DETERMINING THE EXTENT AND DEGREE OF DIAGENETIC ALBITIZATION OF DETRITAL FELDSPAR IN EARLY PERMIAN (WOLFCAMPIAN) ARKOSIC, SYNOROGENIC, NONMARINE, STRATA THROUGHOUT NEW MEXICO

Feldspar and other detrital fragments in sedimentary strata have been used for decades to constrain basin provenance and exhumation history of orogenic systems. However, few studies have investigated the origin of diagenetic feldspar (e.g., secondary albite) and its implications on subsidence history, timing, and extent of thermal events in a basin. Provenance work on Early Permian strata in New Mexico including both modal composition trends (with ImageJ determination of percent albitizaton) and microprobe analyses, reveal unexpected, elevated occurrences of diagenetic albite, and a highly variable pattern in the percentages of plagioclase compared to K-feldspar in northern (P=53%; K=47%), central (P=85%; K=15%), and southern New Mexico (P=97%; K=3%), as well as elevated occurrences of diagenetic albite in parts of southern and central New Mexico.

Secondary albitization is common during the diagenesis of felsic, arkosic strata and often involves the process of sodium metasomatism associated with deep basin brines. In locations and basin conditions where felsic sedimentary strata react with available saline fluids, silt- and sand-size K-feldspar and plagioclase are partially-to-completely replaced by albite at a range of depth and temperature.

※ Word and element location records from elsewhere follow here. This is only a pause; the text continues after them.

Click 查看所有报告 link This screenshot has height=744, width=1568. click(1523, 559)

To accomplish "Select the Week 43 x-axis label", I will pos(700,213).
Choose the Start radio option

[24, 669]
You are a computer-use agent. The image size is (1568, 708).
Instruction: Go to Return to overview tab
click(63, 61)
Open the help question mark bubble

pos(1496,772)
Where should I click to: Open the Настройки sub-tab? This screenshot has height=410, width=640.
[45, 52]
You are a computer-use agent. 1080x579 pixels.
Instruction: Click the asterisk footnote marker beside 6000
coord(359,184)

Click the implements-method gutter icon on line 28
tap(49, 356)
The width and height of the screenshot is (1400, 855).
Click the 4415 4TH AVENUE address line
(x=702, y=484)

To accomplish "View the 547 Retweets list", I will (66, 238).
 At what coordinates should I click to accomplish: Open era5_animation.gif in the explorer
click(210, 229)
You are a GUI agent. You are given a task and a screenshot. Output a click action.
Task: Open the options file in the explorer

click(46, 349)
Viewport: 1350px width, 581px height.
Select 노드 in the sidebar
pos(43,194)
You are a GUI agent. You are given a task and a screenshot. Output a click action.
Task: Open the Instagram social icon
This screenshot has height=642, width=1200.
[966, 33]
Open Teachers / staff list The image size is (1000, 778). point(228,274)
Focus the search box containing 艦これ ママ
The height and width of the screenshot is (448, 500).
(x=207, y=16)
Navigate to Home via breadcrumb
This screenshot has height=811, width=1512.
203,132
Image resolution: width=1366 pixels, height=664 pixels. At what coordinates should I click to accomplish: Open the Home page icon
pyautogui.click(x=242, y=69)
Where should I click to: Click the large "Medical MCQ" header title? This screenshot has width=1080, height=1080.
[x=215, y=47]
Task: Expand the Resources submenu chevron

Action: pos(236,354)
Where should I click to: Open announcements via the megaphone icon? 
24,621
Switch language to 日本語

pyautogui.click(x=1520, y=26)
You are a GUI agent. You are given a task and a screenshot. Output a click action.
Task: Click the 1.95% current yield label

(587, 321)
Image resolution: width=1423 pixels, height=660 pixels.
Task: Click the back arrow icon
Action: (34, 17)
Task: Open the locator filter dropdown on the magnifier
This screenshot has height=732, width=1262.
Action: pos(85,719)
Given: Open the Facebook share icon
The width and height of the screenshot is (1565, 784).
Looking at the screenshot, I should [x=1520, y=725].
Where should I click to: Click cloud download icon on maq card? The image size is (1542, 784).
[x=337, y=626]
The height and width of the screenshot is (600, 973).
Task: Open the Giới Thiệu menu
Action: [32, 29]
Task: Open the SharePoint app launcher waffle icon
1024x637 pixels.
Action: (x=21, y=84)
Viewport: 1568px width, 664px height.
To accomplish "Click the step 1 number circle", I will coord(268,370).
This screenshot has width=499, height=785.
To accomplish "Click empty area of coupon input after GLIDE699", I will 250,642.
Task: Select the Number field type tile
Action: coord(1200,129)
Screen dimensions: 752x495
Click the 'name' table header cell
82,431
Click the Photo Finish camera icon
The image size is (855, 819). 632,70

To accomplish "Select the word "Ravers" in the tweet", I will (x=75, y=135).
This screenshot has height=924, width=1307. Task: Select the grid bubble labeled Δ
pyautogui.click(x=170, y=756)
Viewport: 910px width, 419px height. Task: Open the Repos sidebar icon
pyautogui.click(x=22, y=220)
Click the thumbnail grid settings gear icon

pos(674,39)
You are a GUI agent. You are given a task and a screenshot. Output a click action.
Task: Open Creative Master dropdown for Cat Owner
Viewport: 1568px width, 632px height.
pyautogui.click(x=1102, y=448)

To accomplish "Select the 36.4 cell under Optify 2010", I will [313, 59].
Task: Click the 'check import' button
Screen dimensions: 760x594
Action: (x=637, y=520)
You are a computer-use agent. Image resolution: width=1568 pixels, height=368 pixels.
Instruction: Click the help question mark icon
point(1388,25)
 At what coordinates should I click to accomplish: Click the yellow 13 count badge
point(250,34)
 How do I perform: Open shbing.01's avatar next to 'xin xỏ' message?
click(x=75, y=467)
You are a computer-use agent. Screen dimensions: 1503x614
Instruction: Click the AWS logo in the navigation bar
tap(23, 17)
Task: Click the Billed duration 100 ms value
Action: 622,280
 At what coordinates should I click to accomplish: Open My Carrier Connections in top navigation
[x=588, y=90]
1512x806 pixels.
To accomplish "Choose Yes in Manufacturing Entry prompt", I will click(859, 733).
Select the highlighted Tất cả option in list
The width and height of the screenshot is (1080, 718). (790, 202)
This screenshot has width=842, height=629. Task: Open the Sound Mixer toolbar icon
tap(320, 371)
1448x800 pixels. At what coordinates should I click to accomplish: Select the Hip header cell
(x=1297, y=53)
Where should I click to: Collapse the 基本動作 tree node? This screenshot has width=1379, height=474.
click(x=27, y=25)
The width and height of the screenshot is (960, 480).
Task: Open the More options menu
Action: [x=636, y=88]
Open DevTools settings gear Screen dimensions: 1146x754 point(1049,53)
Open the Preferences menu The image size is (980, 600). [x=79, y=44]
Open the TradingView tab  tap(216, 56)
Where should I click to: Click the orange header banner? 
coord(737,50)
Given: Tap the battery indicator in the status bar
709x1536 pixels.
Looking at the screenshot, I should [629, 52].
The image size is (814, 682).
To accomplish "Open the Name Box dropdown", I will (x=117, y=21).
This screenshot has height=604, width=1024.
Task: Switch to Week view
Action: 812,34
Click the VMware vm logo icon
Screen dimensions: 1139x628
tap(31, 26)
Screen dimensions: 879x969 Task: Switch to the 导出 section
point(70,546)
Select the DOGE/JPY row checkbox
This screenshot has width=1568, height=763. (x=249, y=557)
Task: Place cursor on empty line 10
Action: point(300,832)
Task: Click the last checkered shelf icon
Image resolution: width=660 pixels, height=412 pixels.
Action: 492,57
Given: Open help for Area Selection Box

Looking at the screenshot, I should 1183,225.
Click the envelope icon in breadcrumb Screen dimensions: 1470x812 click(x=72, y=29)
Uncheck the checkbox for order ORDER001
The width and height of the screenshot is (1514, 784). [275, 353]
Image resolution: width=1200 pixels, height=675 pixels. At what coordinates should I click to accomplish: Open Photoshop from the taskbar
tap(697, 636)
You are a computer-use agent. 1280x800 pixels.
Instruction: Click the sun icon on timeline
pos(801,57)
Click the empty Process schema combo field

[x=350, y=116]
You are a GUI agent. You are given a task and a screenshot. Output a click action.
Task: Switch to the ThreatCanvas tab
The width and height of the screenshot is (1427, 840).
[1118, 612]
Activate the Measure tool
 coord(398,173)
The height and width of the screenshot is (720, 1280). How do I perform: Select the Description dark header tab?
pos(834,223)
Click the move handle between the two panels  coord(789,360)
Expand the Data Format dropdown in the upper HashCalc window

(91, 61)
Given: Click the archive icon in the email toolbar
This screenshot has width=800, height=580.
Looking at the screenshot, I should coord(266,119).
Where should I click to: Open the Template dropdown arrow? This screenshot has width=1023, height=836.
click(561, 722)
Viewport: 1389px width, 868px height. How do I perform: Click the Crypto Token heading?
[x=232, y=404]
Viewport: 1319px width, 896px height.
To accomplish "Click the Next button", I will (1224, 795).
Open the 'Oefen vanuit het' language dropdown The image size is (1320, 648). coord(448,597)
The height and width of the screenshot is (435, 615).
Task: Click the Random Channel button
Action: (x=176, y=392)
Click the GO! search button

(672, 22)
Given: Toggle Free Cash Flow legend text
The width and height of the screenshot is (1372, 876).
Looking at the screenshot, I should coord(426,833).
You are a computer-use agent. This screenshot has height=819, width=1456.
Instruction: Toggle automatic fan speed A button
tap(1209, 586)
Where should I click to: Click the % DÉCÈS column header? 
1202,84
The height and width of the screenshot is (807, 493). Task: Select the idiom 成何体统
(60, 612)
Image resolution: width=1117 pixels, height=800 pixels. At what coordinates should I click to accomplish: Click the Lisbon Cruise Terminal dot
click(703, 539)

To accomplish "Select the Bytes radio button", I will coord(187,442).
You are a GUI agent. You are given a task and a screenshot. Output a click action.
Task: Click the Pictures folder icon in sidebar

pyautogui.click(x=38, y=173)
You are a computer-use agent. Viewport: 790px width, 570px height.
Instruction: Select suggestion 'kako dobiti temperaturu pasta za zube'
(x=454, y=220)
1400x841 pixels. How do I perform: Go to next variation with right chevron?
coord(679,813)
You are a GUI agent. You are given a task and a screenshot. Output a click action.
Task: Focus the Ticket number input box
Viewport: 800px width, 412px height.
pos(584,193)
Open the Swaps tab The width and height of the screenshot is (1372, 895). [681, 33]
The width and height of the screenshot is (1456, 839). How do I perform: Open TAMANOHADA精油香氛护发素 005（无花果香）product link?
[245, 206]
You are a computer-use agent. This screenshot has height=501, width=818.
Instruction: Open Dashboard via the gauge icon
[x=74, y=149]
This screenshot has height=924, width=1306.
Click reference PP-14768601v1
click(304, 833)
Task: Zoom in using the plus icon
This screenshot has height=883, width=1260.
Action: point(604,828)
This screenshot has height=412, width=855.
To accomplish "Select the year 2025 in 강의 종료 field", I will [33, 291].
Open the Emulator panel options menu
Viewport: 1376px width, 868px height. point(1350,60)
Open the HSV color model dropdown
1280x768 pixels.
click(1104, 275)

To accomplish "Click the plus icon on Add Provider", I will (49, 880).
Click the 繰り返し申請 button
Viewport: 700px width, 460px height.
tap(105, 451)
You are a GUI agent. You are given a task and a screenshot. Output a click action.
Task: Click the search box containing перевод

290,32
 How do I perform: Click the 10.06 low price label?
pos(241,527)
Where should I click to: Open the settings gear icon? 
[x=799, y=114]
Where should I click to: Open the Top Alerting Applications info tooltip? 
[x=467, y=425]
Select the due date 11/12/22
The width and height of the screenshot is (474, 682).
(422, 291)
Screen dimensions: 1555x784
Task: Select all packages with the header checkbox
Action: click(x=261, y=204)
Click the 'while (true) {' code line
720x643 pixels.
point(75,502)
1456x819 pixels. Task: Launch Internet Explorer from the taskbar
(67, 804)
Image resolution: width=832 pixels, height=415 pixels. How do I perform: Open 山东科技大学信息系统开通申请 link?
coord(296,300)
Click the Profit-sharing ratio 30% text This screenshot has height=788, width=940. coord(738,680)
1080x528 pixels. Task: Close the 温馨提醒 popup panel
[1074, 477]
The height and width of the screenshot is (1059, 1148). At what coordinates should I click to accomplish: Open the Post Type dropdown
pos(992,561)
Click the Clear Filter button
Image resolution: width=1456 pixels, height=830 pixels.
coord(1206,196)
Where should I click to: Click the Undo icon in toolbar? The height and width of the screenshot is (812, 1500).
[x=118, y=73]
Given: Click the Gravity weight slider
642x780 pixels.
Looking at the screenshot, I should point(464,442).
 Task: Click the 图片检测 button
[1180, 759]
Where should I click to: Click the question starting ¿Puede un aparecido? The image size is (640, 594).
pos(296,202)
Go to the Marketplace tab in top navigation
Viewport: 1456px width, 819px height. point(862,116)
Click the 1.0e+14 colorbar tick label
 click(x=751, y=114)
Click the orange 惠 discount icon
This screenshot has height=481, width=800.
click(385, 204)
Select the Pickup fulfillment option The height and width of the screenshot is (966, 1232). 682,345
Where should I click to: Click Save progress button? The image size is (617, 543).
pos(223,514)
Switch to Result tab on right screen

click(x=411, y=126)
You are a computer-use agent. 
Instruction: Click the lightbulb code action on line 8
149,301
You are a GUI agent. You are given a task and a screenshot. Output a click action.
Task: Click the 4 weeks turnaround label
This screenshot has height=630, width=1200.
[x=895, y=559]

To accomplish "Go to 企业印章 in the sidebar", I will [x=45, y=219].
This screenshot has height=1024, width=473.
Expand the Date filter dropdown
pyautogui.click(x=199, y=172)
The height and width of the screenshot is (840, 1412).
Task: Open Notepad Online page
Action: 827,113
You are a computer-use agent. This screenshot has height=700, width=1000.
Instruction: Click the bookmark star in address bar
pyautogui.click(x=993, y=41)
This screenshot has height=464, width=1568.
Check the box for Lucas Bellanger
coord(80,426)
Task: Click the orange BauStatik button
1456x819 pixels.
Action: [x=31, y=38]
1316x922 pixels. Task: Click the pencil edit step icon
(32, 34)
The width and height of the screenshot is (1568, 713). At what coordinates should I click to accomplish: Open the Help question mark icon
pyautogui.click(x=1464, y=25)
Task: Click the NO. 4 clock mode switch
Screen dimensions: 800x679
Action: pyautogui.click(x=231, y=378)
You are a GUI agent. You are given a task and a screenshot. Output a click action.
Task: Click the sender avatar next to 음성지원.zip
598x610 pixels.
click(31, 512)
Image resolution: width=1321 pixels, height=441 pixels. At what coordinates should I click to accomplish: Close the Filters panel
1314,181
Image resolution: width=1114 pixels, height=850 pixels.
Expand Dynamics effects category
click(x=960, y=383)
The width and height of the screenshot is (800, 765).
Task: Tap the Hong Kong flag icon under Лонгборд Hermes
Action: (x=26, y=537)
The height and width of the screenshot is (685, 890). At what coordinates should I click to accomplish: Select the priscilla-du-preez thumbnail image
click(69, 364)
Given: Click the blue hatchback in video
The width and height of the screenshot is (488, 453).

At the basin surface and shallower basin depths, evaporative concentration of salts in the groundwater of a closed basin yield Na-rich brines that can react with detrital silicates to develop authigenic albite. At depth, the onset of albitization of feldspar occurs at temperatures between 60–70°C (near depths of ~2500 m) when formation waters transition out of the stability field of feldspar and begin to approach the stability field of albite.

Here, data were collected from three field transects selected based on geologic and tectonic criteria that included both near and far from Laramide and Rio Grande rift structures, and both near and far from shallow rift igneous systems. At the largest scale, data will help constrain (1) whether albitization is normal or hydrothermal and related to subsidence and/or heating events since the Permian, respectively, and (2) whether albitization parallels regional structures in the area (e.g., Laramide and/or Rio Grande Rift faults) or occurs in proximity to known shallow igneous systems (e.g., Jemez Volcanic Lineament).